И, вообще, длинная шея, долгий нос… губы вот так брезгливо опущены…

Он пожал нетерпеливо плечами…

— Будет вам, пойдемте! — настаивал Боржевский. — Ведь это же нехорошо. Подумайте, вы — жених, человек с солидным положением.

Иван Андреевич хотел легонько отстранить Боржевского, который не пускал его в дверь.

— Вот оказия! Человек! — крикнул тот. — Шубу и калоши барину!

— Но позвольте, я не дитя… Впрочем, понимаю. Вам жаль будущего гонорара. (Иван Андреевич грубо рассмеялся). Я могу вас успокоить: я все-таки доведу начатое до конца. А сейчас я прошу мне не мешать.

— Стыдитесь, Иван Андреевич, вы забыли…

— Что я забыл?

Он говорил что-то о своем долге.

— Увести меня? Что за вздор? Какой долг?

— Мой долг увести вас отсюда, — говорил Боржевский быстро, и его пестрая бородка смешно двигалась.

От конца коридора спешила хозяйка.

— Мосье, я окончательно не дам вам вашей шубы.
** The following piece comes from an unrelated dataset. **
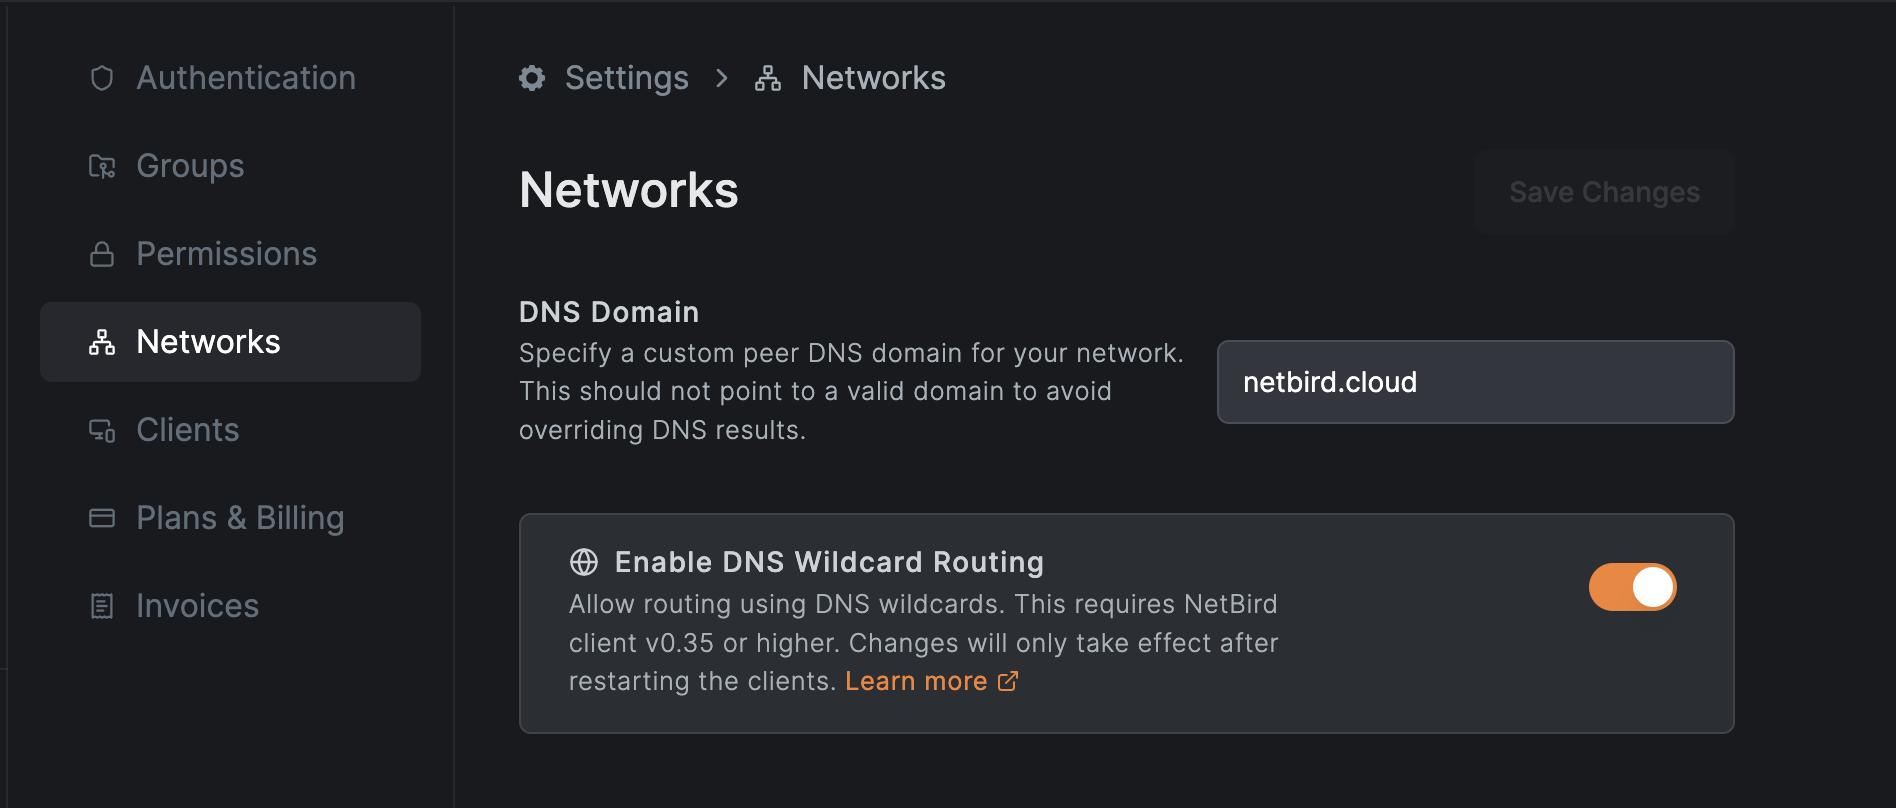Select the DNS Domain input showing netbird.cloud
Девочки!

Она похлопала в ладоши. Потряхивая монистами, выпрыгнули румынка и турчанка. Одна из них оттащила в сторону Боржевского и погрозила ему пальцем.

— Ох, какой сердитый старик! Пойдем, Вася, Ваня или Гриша… да и не все ли равно? Правда ведь, детка? Все равно. Пойдем, что ли… Спроси мне мандаринов.
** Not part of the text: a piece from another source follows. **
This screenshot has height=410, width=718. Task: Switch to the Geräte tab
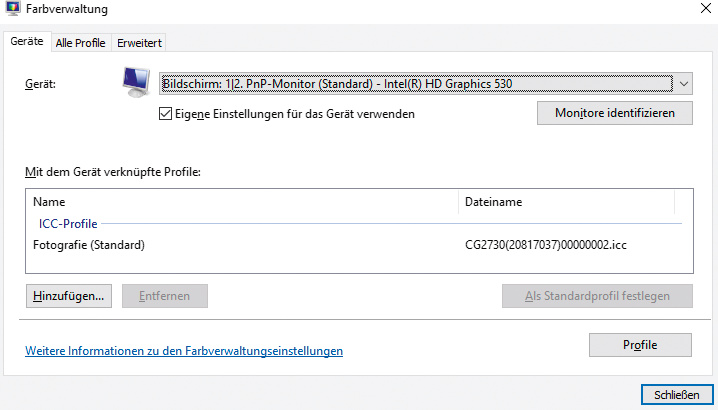26,42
— Почему мандаринов? Но, впрочем, все равно. Человек!

Девушка висла у него на правом локте.

— Будет подано, — кивнула головой хозяйка.

— Элиз, вы?

Она сделала жест рукой.

— Пойдемте, — говорила Элиз, мелодично звеня серьгами и увлекая Ивана Андреевича. — Милый! Какой вы милый! Я ужасно люблю блондинов. Вас я обожаю.

Нет, это — не румынка. Ту зовут Катей. Это — совсем другая. Откуда она взялась?

Он смотрел в ее личико с наивными, ярко накрашенными губами и детски-трогательными глазами. Почему он не заметил ее раньше? И почему они все здесь, решительно все, так интересны? Может быть, потому, что пудра придает их лицам странную трогательную безжизненность. Они точно были живы… когда-то, и потом умерли, чтобы ожить опять вот здесь, на окраине города, в черную ночь!

Сзади до него доносился отрывистый разговор Боржевского с хозяйкой.

— В шесть часов, завтра…

Ему хотелось крикнуть: «Вздор!.. врет!»

— Понимаю, понимаю, — говорила хозяйка: — Ох, я понимаю… Я окончательно понимаю… Я ведь вас очень хорошо знаю, мосье Боржевский, я вас очень хорошо знаю… Все-таки… Элиз!